Fora das convenções sociais comuns

Assim como neurotípicos, autistas também possuem orientação sexual. “Nós somos autistas, mas nós somos pessoas em primeiro lugar. Então, o autista pode ser heterossexual, assexual, homossexual, transsexual”, comentou o jornalista e autista Victor Mendonça no podcast Introvertendo.
Durante a conversa, o jovem de 22 anos afirma que sente atração sexual por homens, mas também não teria dificuldades em se relacionar com mulheres, além de reforçar a importância dos pais em participar desse processo.

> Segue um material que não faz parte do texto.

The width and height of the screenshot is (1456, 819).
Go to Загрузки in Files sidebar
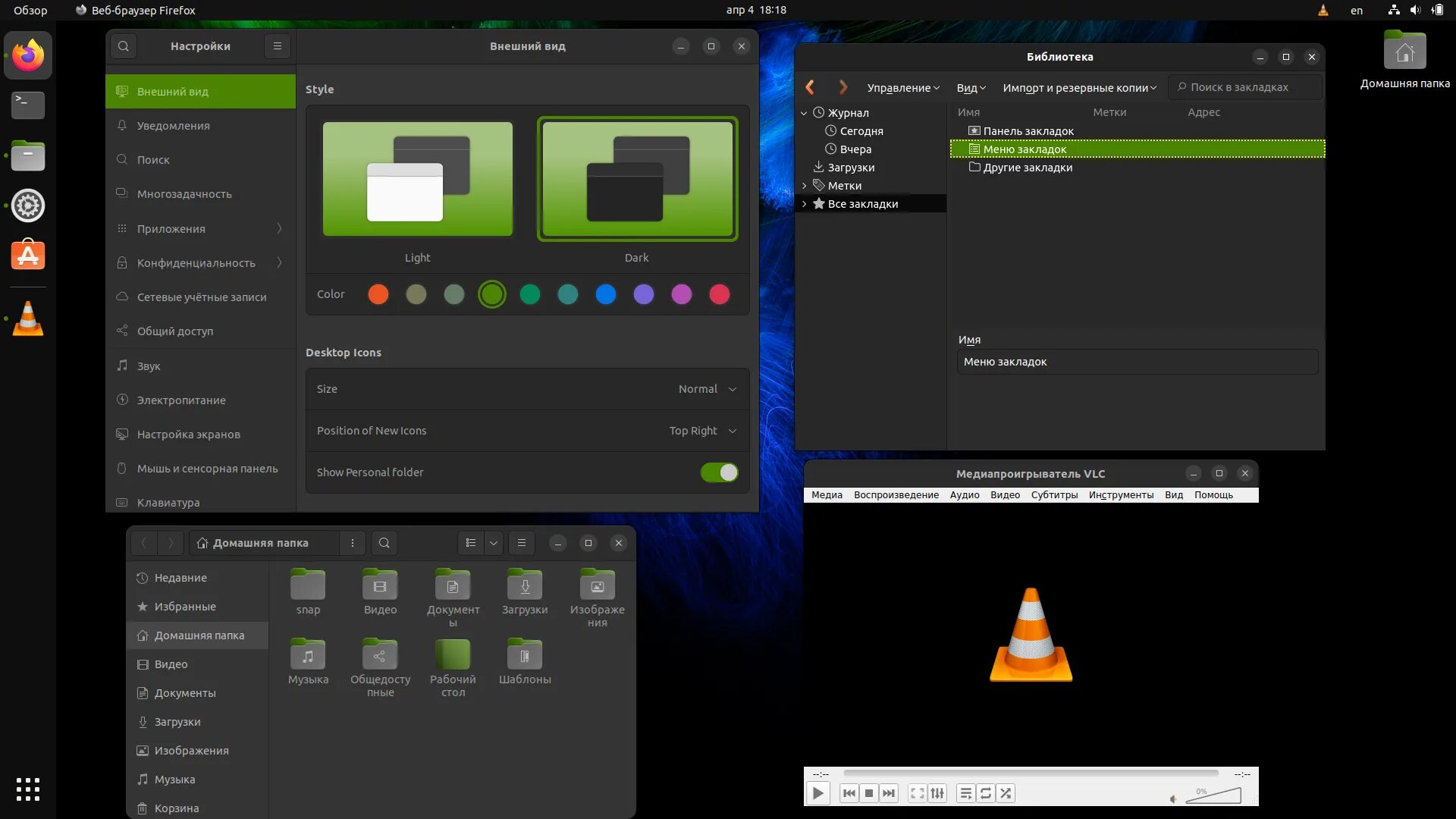(177, 722)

“A pessoa com deficiência já tem menos autonomia no geral. Então, para ela se posicionar com relação a isso, é mais difícil. Eu, por exemplo, sou uma pessoa que gosto do ser humano. Hoje eu vejo que sinto atração por homem, mas não teria dificuldades de me relacionar com uma mulher, porque eu gosto do ser humano em primeiro lugar. Isso é muito do autismo, a gente não seguir algumas convenções sociais”, analisa.
Além disso, o jovem ressalta a importância de que famílias de autistas e autistas possam respeitar todas as orientações sexuais e a diversidade.
“A gente tem que aceitar todas as diversidades que existem. A gente não pode querer que a sociedade não seja preconceituosa com a gente se a gente é preconceituoso com a sociedade”, conclui.